Just when you start to believe in humanity again, you learn about the drinking game “NekNominate.”
NekNominate, or NekNomination, is an Internet drinking craze that has been spreading rapidly via social media in 2014. The game—thought to have originated in Australia—is as simple as it is dumb: Someone completes a drinking dare (a.k.a., a “nek”) then nominates someone else to go next. Videos of the dares are posted all over Facebook and YouTube.
Police have warned of the “catastrophic dangers” of getting involved, but that hasn’t stopped foolish youngsters and old folks alike from wilding out on dares. The craze has seen players consume alcohol mixed with goldfish, insects, engine oil, and dog food.
A quick search on YouTube yields thousands of videos, including this one of a competitor mixing spirits with a dead mouse, then downing the concoction.
Like most nefarious things on the Internet, NekNominate all started with an act of exhibitionism—namely, the woman in the video below stripping in the supermarket and downing a drink.

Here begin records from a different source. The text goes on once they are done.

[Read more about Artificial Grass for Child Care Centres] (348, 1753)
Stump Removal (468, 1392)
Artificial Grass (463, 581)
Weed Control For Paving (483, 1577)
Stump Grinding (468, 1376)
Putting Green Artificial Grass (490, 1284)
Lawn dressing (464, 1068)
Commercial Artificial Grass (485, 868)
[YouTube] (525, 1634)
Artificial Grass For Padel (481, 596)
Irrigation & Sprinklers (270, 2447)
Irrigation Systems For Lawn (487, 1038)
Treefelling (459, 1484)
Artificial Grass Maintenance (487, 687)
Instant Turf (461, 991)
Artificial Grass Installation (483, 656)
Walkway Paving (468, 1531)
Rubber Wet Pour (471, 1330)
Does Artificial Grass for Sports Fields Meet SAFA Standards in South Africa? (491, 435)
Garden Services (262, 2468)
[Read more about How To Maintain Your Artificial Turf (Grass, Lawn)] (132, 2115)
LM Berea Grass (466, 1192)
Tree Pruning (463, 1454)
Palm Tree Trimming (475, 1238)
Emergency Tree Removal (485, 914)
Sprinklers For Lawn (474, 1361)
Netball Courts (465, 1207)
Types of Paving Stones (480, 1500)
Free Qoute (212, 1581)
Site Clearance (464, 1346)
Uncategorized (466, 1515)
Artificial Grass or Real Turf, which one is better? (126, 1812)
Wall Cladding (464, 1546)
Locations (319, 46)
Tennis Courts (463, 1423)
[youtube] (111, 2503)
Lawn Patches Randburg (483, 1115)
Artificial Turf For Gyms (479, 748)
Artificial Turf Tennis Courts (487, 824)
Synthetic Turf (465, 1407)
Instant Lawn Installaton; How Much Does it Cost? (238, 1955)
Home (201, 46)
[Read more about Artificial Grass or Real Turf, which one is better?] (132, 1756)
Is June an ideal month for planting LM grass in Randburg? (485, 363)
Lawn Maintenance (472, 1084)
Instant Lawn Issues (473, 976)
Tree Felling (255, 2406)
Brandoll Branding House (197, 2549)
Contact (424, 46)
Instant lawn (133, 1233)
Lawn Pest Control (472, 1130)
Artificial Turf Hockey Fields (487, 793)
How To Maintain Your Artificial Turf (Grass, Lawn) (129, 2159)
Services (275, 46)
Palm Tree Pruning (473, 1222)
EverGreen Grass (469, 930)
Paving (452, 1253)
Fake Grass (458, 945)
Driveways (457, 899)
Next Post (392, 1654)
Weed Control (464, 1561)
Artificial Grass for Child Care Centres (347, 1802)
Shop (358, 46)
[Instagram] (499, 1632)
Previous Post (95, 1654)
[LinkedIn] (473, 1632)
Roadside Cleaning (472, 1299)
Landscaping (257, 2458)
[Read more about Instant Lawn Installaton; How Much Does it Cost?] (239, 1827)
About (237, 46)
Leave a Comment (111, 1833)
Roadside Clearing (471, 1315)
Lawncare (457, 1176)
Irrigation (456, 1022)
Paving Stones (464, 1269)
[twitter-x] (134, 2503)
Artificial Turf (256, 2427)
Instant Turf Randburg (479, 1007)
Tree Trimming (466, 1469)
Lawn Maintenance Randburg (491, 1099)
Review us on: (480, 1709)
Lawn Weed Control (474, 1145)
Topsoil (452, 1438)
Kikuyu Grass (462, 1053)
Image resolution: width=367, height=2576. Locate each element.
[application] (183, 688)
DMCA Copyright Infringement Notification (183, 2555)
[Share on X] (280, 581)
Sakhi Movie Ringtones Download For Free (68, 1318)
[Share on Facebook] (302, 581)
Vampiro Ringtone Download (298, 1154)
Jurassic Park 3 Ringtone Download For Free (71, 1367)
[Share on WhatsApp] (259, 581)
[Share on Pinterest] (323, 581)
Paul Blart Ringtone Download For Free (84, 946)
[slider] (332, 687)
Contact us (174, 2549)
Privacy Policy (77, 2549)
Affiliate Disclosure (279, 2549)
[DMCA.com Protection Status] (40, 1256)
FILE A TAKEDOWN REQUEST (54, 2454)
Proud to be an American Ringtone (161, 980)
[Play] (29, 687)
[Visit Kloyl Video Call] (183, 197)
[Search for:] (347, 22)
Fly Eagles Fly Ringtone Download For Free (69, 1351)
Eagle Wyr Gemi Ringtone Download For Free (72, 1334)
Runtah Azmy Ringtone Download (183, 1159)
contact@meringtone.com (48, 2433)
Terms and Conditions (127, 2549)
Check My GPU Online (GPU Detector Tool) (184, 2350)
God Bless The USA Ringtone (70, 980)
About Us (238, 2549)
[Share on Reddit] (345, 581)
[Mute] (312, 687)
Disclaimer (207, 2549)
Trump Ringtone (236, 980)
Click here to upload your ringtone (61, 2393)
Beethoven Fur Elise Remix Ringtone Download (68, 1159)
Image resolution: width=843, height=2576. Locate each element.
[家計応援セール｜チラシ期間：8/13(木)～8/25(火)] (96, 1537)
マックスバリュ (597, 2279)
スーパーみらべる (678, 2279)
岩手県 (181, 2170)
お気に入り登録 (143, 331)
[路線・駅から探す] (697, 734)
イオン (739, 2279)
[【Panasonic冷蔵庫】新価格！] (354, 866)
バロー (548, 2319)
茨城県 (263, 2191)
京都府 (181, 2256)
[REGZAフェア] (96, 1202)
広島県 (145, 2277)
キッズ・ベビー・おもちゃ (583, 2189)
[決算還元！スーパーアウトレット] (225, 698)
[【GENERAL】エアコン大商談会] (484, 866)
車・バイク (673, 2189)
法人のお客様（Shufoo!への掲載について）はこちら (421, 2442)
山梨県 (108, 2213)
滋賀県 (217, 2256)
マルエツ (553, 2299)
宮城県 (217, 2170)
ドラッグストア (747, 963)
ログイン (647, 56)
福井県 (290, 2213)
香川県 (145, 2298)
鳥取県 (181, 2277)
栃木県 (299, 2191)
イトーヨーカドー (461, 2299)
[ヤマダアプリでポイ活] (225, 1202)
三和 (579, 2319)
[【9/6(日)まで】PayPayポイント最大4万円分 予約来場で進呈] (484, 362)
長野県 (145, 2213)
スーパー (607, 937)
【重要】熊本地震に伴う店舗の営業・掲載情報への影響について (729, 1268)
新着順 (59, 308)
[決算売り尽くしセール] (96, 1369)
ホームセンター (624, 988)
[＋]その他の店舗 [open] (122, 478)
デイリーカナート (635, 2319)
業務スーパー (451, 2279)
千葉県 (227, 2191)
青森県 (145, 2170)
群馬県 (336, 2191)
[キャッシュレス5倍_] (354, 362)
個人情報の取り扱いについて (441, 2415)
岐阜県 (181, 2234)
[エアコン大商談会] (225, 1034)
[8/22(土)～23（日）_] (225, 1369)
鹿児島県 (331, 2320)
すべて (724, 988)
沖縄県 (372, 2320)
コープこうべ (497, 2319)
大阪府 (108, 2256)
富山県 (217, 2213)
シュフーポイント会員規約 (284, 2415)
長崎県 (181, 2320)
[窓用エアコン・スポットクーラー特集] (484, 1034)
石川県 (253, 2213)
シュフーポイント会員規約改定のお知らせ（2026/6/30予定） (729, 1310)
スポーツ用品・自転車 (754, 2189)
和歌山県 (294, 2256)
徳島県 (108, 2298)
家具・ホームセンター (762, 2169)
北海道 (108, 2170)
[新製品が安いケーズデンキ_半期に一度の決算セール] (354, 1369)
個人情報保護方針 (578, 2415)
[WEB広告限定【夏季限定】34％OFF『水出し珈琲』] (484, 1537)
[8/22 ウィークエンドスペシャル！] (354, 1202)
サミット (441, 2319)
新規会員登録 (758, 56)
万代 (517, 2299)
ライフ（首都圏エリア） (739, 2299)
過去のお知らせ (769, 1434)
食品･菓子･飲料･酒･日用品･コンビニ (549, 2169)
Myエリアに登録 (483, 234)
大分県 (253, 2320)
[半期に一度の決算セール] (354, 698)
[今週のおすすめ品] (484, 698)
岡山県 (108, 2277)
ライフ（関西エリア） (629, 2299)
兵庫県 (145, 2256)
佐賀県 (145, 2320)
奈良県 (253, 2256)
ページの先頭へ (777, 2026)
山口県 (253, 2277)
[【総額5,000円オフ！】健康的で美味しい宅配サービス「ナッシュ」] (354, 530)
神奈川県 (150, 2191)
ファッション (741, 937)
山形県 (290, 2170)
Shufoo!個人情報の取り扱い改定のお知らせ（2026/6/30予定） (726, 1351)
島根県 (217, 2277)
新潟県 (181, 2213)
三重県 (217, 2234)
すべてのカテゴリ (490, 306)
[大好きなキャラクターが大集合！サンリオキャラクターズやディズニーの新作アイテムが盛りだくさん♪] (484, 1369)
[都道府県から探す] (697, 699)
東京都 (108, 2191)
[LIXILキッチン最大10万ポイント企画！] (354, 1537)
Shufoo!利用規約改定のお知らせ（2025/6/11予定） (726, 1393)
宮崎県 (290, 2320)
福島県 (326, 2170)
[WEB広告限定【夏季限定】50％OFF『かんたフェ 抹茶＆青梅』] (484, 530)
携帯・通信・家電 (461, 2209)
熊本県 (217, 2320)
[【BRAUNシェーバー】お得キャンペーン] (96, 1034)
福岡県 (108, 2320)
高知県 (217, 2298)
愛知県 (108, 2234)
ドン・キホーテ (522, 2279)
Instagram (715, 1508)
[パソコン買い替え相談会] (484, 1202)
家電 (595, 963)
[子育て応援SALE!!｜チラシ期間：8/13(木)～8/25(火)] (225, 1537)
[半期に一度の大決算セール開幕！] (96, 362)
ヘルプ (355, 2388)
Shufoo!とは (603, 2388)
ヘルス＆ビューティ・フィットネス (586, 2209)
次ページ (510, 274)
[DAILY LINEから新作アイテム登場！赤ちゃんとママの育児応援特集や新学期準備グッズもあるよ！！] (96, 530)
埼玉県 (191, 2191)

But things have only escalated from there. There’s even been a rash of extreme McDonald’s-themed Neknomination videos, where “Ronald” consumes a six-pack and multiple shots of liquor, then follows it up with lines of coke and shots of heroin. The video ends with Ronald jumping off the roof of a garage and smashing into a car windshield. Although this was meant as a spoof, it outlines the inherent danger in playing the lethal drinking game—things can get out of hand, fast.
Five men, all under 30 years of age, are believed to have died from playing NekNominate so far. The casualties include Bradley Eames, age 20, who mixed tea bags and gin together and died four days later.
Elaine Hindal, Chief Executive at alcohol education charity Drinkaware, told The Examiner,
NekNominate is now played globally, and we’re sure the number of accidents related to the drinking game will only increase overtime. As anyone who went to college knows, people will also play dumb drinking games that can easily go too far. But like the Slap Cam phenomenon, the rise of NekNominate underlines the power of social media to spread bad ideas, particularly to underage users.